Directions for this task: Reproduce the data below, replacing every "Where should I click to" with "Where do I click to" and leaving everything else unchanged.

## Begin Information given

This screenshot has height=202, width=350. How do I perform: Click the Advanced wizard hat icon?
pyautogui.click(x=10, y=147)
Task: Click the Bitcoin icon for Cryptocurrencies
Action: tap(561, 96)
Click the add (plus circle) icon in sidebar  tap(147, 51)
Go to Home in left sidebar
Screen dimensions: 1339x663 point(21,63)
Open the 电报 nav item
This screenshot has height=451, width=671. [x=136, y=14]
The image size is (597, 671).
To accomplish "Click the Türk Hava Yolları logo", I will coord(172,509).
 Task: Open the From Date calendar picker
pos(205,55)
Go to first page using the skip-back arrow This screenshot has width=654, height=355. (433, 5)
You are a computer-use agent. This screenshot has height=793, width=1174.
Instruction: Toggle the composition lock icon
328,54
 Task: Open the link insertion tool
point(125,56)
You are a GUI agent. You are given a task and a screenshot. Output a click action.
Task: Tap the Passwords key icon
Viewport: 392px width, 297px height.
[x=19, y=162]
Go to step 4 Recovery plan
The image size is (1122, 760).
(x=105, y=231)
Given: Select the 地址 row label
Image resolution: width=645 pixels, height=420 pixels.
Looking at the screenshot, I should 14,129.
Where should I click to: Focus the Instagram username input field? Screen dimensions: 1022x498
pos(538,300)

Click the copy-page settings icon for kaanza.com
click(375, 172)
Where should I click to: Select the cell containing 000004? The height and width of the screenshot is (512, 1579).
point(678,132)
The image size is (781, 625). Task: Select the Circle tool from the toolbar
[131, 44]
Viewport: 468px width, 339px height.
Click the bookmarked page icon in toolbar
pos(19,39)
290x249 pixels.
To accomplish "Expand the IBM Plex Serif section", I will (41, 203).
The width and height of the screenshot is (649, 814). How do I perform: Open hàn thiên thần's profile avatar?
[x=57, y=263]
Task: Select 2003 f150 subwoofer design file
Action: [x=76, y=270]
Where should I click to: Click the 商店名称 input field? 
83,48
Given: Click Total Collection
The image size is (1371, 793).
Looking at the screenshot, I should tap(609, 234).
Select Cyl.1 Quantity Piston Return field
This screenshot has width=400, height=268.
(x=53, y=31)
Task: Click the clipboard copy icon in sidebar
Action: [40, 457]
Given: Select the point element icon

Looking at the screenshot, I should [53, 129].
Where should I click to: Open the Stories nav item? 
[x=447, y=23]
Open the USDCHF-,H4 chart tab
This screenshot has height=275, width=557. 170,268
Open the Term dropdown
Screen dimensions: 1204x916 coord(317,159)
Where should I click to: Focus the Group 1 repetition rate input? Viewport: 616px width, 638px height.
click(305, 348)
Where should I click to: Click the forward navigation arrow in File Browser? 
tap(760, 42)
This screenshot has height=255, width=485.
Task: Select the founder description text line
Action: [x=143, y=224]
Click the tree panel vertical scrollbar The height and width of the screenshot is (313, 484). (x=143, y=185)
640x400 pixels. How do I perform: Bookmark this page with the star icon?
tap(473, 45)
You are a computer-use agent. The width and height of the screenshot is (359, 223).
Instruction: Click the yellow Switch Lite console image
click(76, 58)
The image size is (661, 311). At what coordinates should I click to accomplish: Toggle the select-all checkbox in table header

## End Information given

Solution for this task:
This screenshot has height=202, width=350. How do I perform: Click the Advanced wizard hat icon?
pyautogui.click(x=10, y=147)
Task: Click the Bitcoin icon for Cryptocurrencies
Action: tap(561, 96)
Click the add (plus circle) icon in sidebar  tap(147, 51)
Go to Home in left sidebar
Screen dimensions: 1339x663 point(21,63)
Open the 电报 nav item
This screenshot has height=451, width=671. [x=136, y=14]
The image size is (597, 671).
To accomplish "Click the Türk Hava Yolları logo", I will coord(172,509).
 Task: Open the From Date calendar picker
pos(205,55)
Go to first page using the skip-back arrow This screenshot has width=654, height=355. (433, 5)
You are a computer-use agent. This screenshot has height=793, width=1174.
Instruction: Toggle the composition lock icon
328,54
 Task: Open the link insertion tool
point(125,56)
You are a GUI agent. You are given a task and a screenshot. Output a click action.
Task: Tap the Passwords key icon
Viewport: 392px width, 297px height.
[x=19, y=162]
Go to step 4 Recovery plan
The image size is (1122, 760).
(x=105, y=231)
Given: Select the 地址 row label
Image resolution: width=645 pixels, height=420 pixels.
Looking at the screenshot, I should 14,129.
Where do I click to: Focus the Instagram username input field? Screen dimensions: 1022x498
pos(538,300)

Click the copy-page settings icon for kaanza.com
click(375, 172)
Where do I click to: Select the cell containing 000004? The height and width of the screenshot is (512, 1579).
point(678,132)
The image size is (781, 625). Task: Select the Circle tool from the toolbar
[131, 44]
Viewport: 468px width, 339px height.
Click the bookmarked page icon in toolbar
pos(19,39)
290x249 pixels.
To accomplish "Expand the IBM Plex Serif section", I will (41, 203).
The width and height of the screenshot is (649, 814). How do I perform: Open hàn thiên thần's profile avatar?
[x=57, y=263]
Task: Select 2003 f150 subwoofer design file
Action: [x=76, y=270]
Where do I click to: Click the 商店名称 input field? 
83,48
Given: Click Total Collection
The image size is (1371, 793).
Looking at the screenshot, I should tap(609, 234).
Select Cyl.1 Quantity Piston Return field
This screenshot has width=400, height=268.
(x=53, y=31)
Task: Click the clipboard copy icon in sidebar
Action: [40, 457]
Given: Select the point element icon

Looking at the screenshot, I should [53, 129].
Where do I click to: Open the Stories nav item? 
[x=447, y=23]
Open the USDCHF-,H4 chart tab
This screenshot has height=275, width=557. 170,268
Open the Term dropdown
Screen dimensions: 1204x916 coord(317,159)
Where do I click to: Focus the Group 1 repetition rate input? Viewport: 616px width, 638px height.
click(305, 348)
Where do I click to: Click the forward navigation arrow in File Browser? 
tap(760, 42)
This screenshot has height=255, width=485.
Task: Select the founder description text line
Action: [x=143, y=224]
Click the tree panel vertical scrollbar The height and width of the screenshot is (313, 484). (x=143, y=185)
640x400 pixels. How do I perform: Bookmark this page with the star icon?
tap(473, 45)
You are a computer-use agent. The width and height of the screenshot is (359, 223).
Instruction: Click the yellow Switch Lite console image
click(76, 58)
The image size is (661, 311). At what coordinates should I click to accomplish: Toggle the select-all checkbox in table header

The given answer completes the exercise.